Среди зрителей пробежала долгая вспышка веселья. Сириус злобно сверкнул на них. В зале голубых деревьев собрались светила из всех сфер и спектральных классов. Нечасто перед судом оказывалась звезда высокой светимости — и никогда еще подсудимый не был знаменит таким скандальным характером.

— И верно — смешно! — взревел Сириус. — Вы поразвлечься пришли, да? Правосудия тут и отблеска нет. Говорю вам, я невиновен! Я не знаю, кто убил того юного дурачка, но это был не я!

— Суд не намерен повторять все сначала, — сказал Антарес. — У нас есть свидетельство твоей Спутницы, что ты часто так сильно злишься, что сам не понимаешь, что творишь.

Сириус перехватил предупреждающий взгляд своей Спутницы. Он понял: она намекает, что ему не следует ухудшать свое положение новой вспышкой гнева. Ее показания содержали немногим больше того, что все и так знали. Это не она подвела его под суд. Но он боялся, что больше никогда не увидит ее, и знал, что тем сильнее разгневается, если взглянет на нее еще раз. Она была так прекрасна: маленькая, изящная и жемчужная.

— Сиди я в этом кресле, я бы подобное свидетельство доказательством не счел, — возразил Сириус.

— Мы и не сочли, но оно подтверждает показания главного свидетеля, — объяснил Антарес, — что, когда он застал тебя врасплох, ты попытался убить его, швырнув в него Зоаи.

— Я этого не делал, — сказал Сириус. Больше он ничего не мог сказать. Мог только стоять и сердито сверкать, не имея никаких доказательств своей невиновности. Он не признал, что угрожал убить голубого касторца, который ухаживал за его Спутницей, и уничтожил молодое светило, распускавшее о них сплетни. Но ни то, ни другое не доказывало его невиновности.

— Другие свидетели видели падение Зоаи, — сказал Антарес. — Не говоря уж о взрыве Новой звезды…

— Да идите вы в плазму! — огрызнулся Сириус. — Больше никто ничего не видел.

— Повтори это еще раз, — вставил Бетельгейзе, — и мы добавим к обвинениям неуважение к суду. Впрочем, все твои слова и так крайне неуважительны.

— У тебя есть еще что сказать? — спросил Антарес. — Кроме как в очередной раз повторять всю эту ерунду?

Сириус в замешательстве посмотрел на трех судей — двух красных сверхгигантов и белого гиганта Поляриса. Он знал: они считают, что он рассказал не все. Наверно, надеются, что теперь он выложит недостающее.

— Нет, мне больше нечего сказать, — ответил он. — Только то, что это не ерунда. Я…

— Тогда помолчи, пока наш оратор произнесет приговор, — сказал Антарес.

Полярис поднялся — спокойный, высокий и уверенный в себе. Будучи цефеидой, он слегка заикался и зачитывал приговор только потому, что двое других судей превосходили его по светимости.
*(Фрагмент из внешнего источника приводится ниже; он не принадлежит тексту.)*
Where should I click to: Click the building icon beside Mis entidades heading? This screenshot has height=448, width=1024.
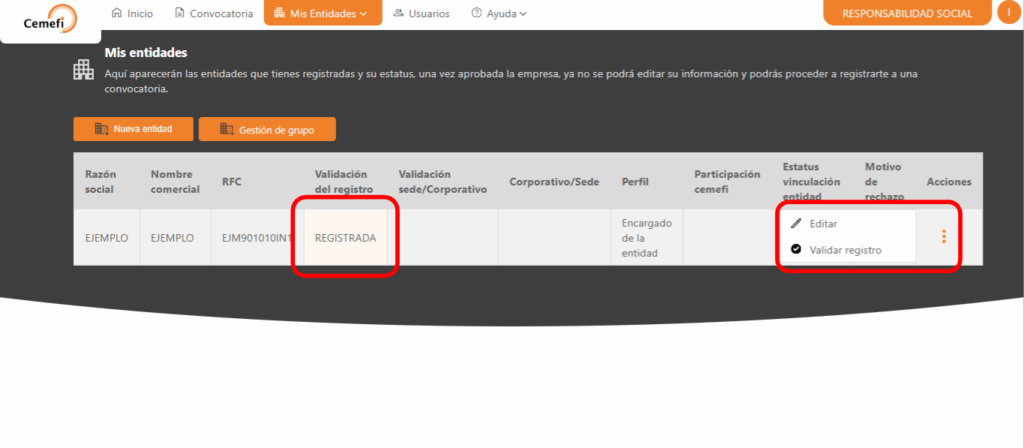(84, 70)
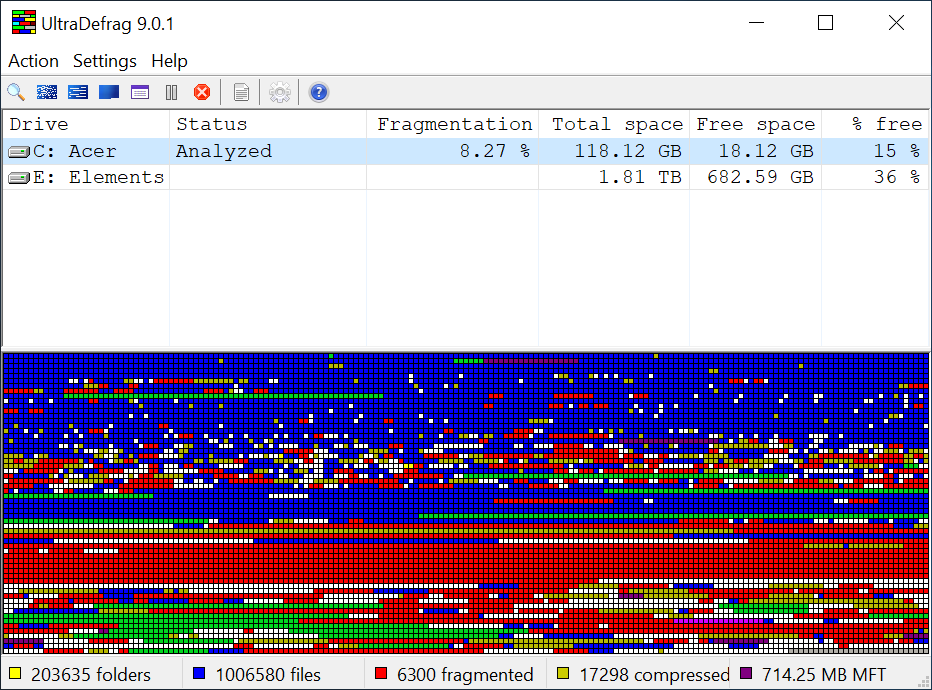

— Об-битатель Сириуса, — начал он.

Сириус поднял глаза и попытался успокоиться. Он с самого начала не слишком надеялся на благополучный исход, а когда его признали виновным, и вовсе оставил надежду. Он думал, что готов ко всему. Но перед самым вынесением приговора его затошнило. Дело шло о его жизни и смерти. Но, похоже, он это осознал только сейчас.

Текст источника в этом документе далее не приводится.